→ **Action item**
Each line from the one containing "The image size is (972, 522)." to the end of the entries below must be restated exactly, and no other line should appear.
Segment Start: Dataset excerpts
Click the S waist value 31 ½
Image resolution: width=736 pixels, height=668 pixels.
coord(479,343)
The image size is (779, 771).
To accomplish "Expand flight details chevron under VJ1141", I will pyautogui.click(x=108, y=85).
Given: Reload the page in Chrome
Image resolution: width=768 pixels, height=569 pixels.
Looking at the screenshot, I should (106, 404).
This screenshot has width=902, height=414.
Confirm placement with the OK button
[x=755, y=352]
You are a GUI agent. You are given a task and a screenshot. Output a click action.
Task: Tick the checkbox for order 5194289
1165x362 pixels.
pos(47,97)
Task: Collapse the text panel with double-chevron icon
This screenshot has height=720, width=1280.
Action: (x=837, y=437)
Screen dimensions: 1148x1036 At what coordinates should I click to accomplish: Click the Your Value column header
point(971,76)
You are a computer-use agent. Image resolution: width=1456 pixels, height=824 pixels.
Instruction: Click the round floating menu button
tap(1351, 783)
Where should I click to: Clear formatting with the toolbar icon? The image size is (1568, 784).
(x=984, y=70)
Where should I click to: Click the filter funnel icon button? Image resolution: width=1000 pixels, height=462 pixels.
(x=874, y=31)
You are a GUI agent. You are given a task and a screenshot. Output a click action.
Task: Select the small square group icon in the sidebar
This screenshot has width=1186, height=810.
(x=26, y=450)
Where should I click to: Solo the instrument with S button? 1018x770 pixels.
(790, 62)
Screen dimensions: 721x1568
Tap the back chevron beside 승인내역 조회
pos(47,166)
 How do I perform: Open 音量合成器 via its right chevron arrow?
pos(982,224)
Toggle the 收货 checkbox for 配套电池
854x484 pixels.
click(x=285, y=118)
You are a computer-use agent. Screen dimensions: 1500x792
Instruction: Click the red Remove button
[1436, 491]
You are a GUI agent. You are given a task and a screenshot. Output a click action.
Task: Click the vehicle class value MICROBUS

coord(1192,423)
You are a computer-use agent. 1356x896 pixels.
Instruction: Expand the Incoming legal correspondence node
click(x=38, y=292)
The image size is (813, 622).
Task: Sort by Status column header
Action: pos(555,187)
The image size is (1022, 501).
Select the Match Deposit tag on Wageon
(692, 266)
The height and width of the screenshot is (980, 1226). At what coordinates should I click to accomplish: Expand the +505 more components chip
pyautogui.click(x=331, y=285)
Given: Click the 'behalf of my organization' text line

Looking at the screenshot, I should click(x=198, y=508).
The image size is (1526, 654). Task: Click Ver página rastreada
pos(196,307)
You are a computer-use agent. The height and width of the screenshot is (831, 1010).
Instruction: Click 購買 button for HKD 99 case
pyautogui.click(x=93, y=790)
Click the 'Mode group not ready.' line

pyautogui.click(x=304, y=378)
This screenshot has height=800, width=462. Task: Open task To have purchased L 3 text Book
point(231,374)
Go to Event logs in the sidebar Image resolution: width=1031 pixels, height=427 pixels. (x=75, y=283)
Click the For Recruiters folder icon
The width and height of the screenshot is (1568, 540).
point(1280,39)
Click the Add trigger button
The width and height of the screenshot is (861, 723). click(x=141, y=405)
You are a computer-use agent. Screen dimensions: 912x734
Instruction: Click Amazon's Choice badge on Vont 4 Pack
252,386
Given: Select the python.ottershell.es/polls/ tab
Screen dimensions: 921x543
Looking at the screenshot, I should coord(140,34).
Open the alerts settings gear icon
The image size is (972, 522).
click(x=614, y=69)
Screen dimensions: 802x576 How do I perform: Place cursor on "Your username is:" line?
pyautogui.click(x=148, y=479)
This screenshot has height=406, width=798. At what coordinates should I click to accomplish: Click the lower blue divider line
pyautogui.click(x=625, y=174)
Segment End: Dataset excerpts
→ **Response below**
The image size is (972, 522).
click(x=614, y=69)
Screen dimensions: 802x576 How do I perform: Place cursor on "Your username is:" line?
pyautogui.click(x=148, y=479)
This screenshot has height=406, width=798. At what coordinates should I click to accomplish: Click the lower blue divider line
pyautogui.click(x=625, y=174)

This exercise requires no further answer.